SET TASK:
Rewrite everything from the line containing "How do I perform: Click the Jan" down to the end of the records, requests included, and offset each number in the answer coordinates by 41. Leave out the pictures.

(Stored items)
· · · · ·

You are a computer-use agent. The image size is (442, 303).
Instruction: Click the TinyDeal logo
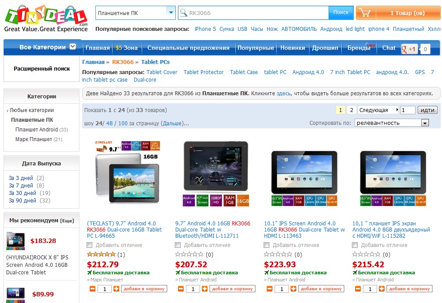(46, 19)
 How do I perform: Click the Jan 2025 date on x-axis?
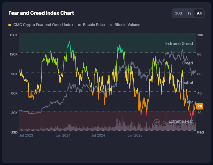point(135,135)
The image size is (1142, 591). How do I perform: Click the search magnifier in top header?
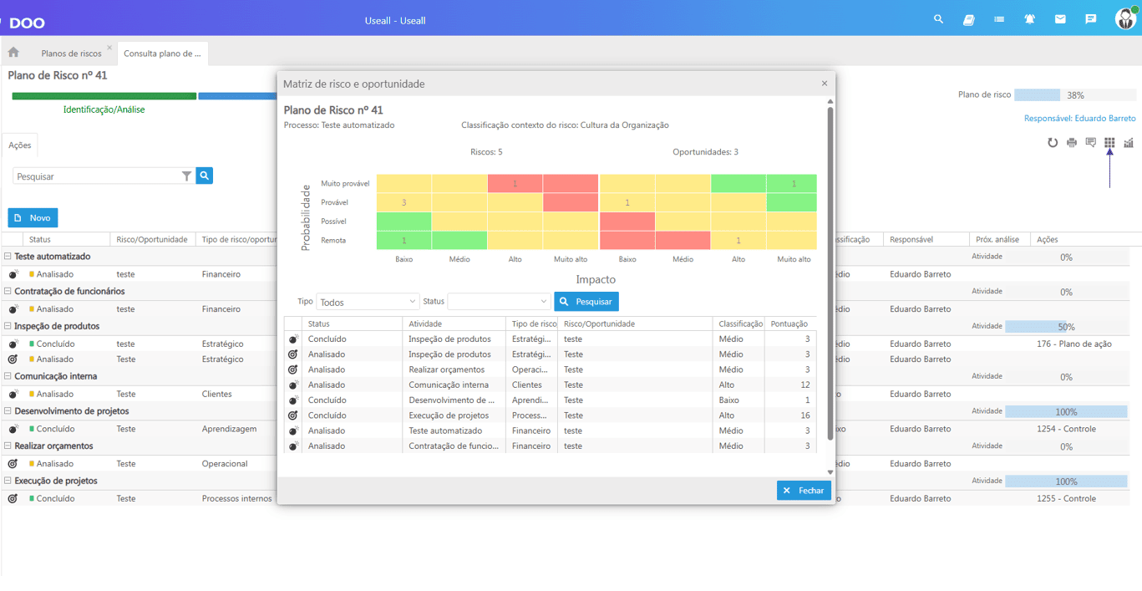938,19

· · · · ·

SOLVED PROBLEM:
 How do I perform: Click the Jan 2025 date on x-axis?
point(176,176)
The image size is (1142, 591). How do I perform: Click the search magnifier in top header?
979,60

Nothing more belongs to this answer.